Scarcely a quarter of a mile distant there stood, some few years ago, a little grove of firs, the loss of which is one of the many injuries that the vale has suffered since I became one of its inhabitants. They stood by the road side just at an elbow of the river Greta, covering a mean and deserted building, which had formerly been a Quakers' Meeting House, and is now converted to the better purpose of a National School for girls. It is seldom that any common plantation adds a grace to the country, though to the ease with which it may deform it, some of these mountains bear lamentable witness; but these fir trees, planted as they were merely because the nook of ground whereon they stood between the road and the river was not worth cultivating, could not have been more happily placed by the most judicious hand. From whatever side you looked over the landscape they were conspicuous; in summer by their darker hue, in winter by their only verdure. Standing about midway between the town and the church, they were a spot on which the eye rested, and many a sketch book

will have preserved them as one of the features of the vale.

▶ _Directive 1_: Which landmarks does the passage about the fir grove use to locate the trees? List every one.

▶ _Source data_:
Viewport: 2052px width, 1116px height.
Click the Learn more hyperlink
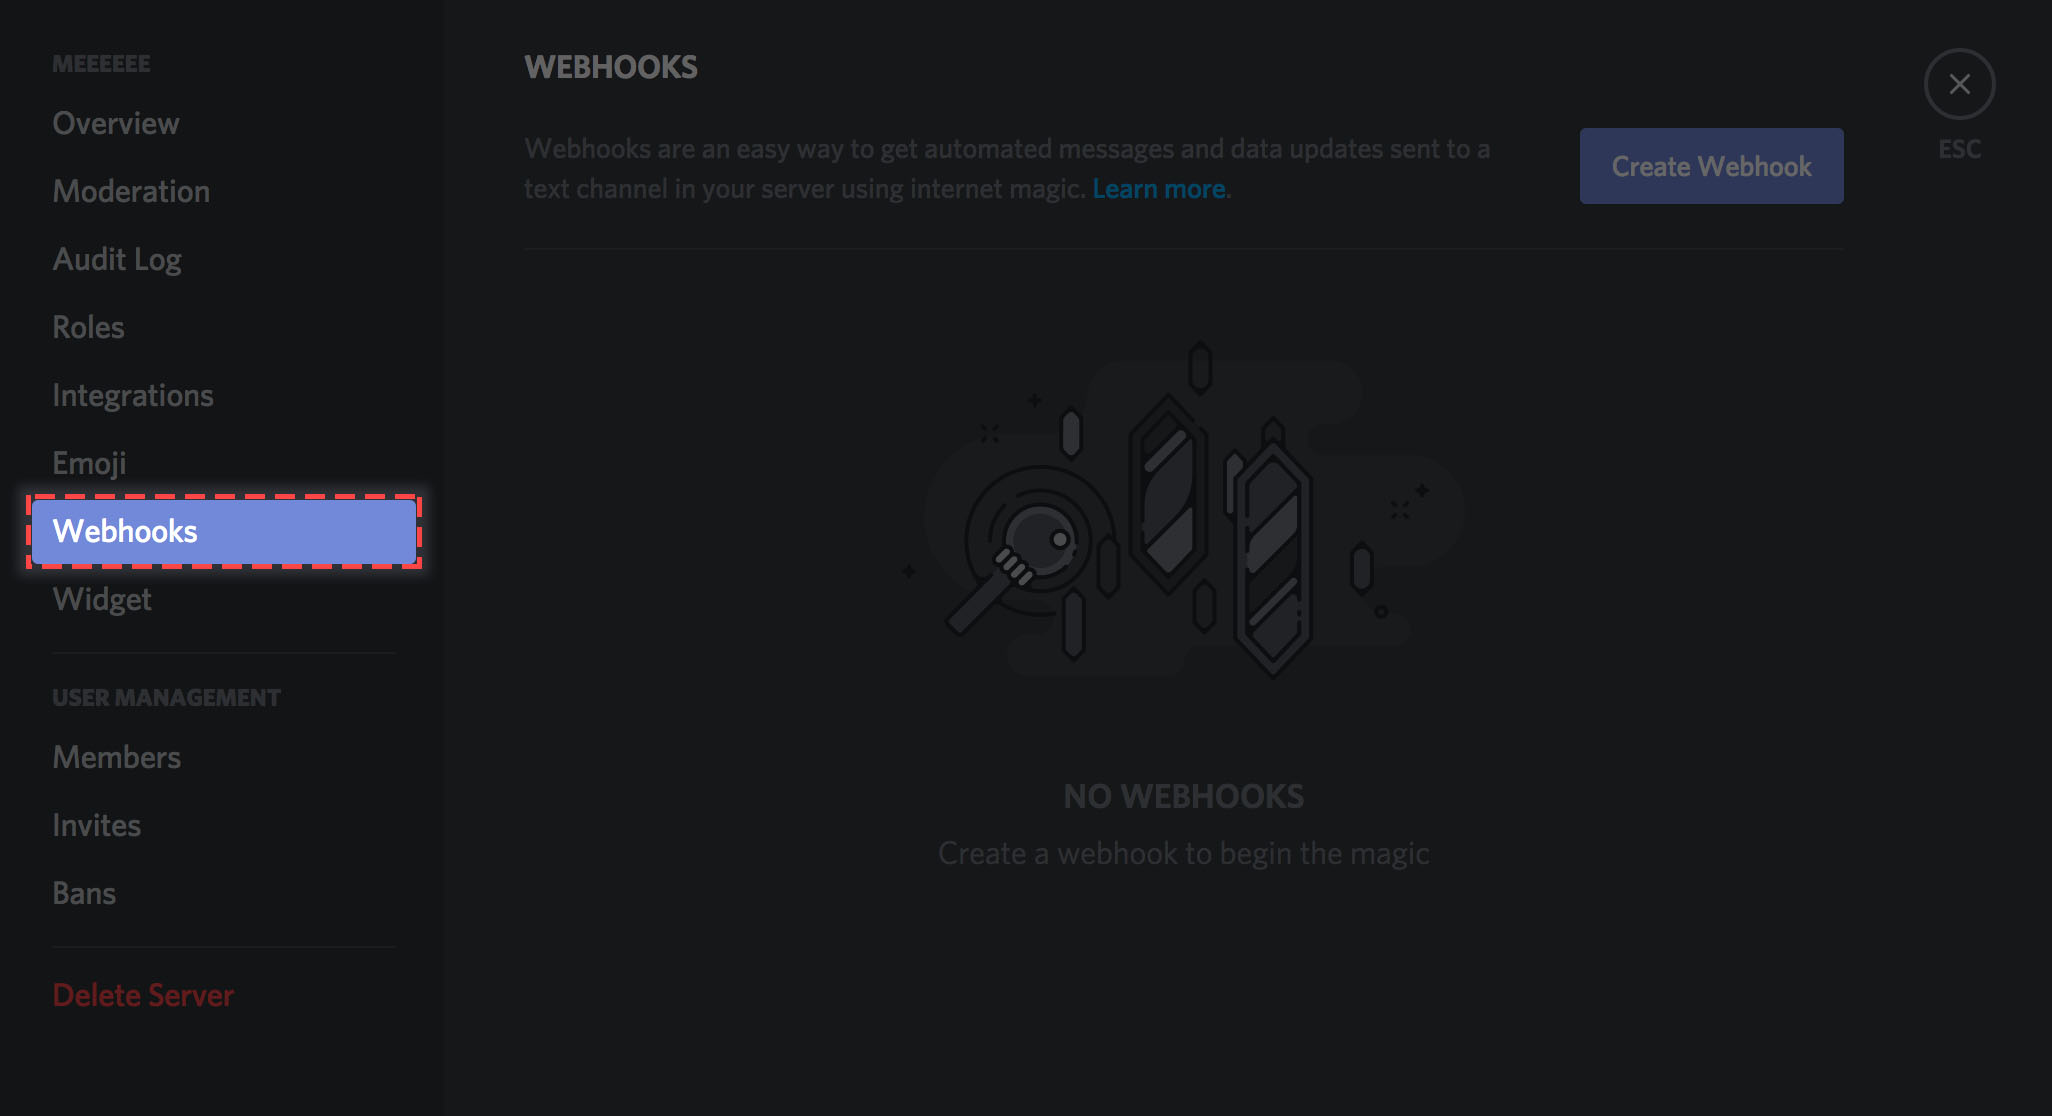click(1159, 188)
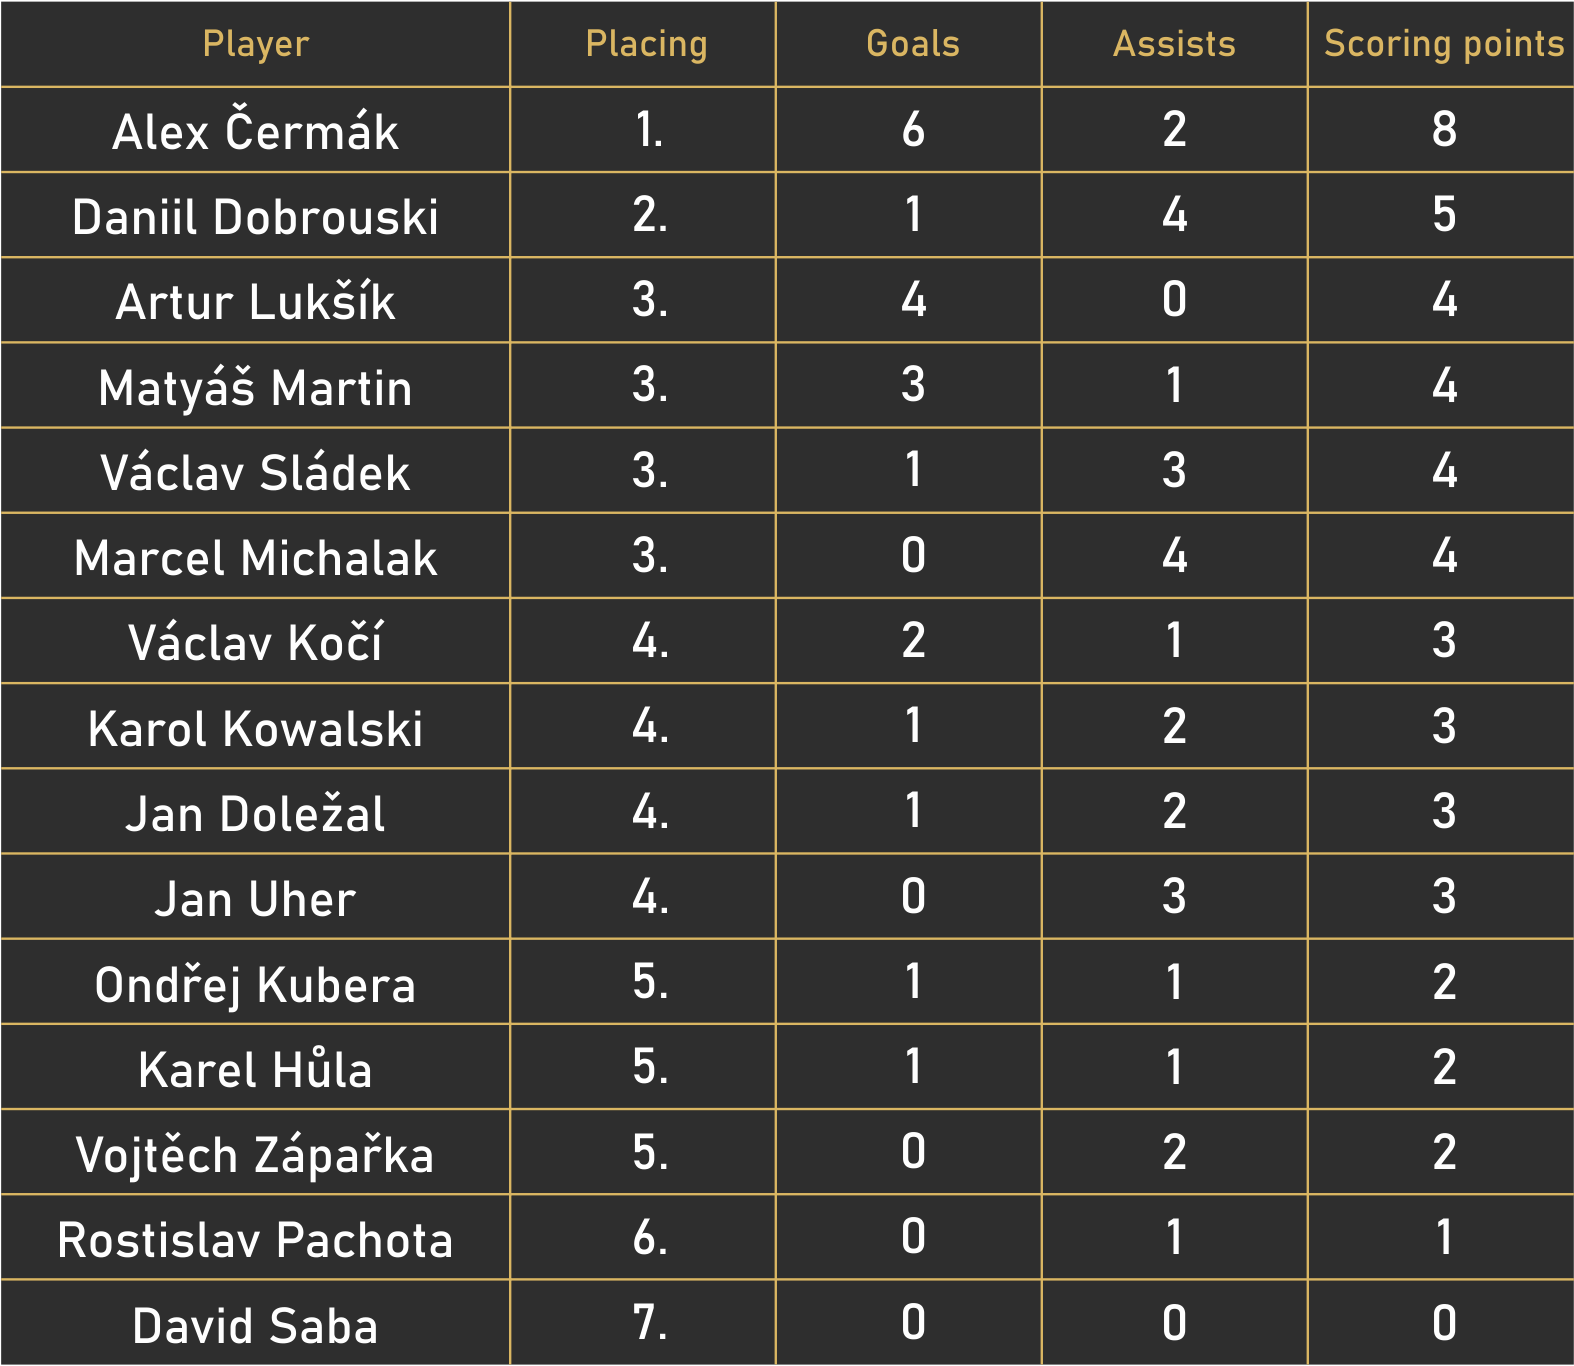
Task: Click on Ondřej Kubera's name cell
Action: pyautogui.click(x=255, y=984)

▶ _Directive 2_: Can you extract every line of text from the rows above, word for word, leaving out the pictures?

▶ _Written answer 1_:
- The road
- The river Greta
- The building they covered, formerly a Quakers' Meeting House and now a National School for girls
- The town
- The church

▶ _Written answer 2_:
Viewport: 2052px width, 1116px height.
Click the Learn more hyperlink
click(1159, 188)
Task: Click on Ondřej Kubera's name cell
Action: pyautogui.click(x=255, y=984)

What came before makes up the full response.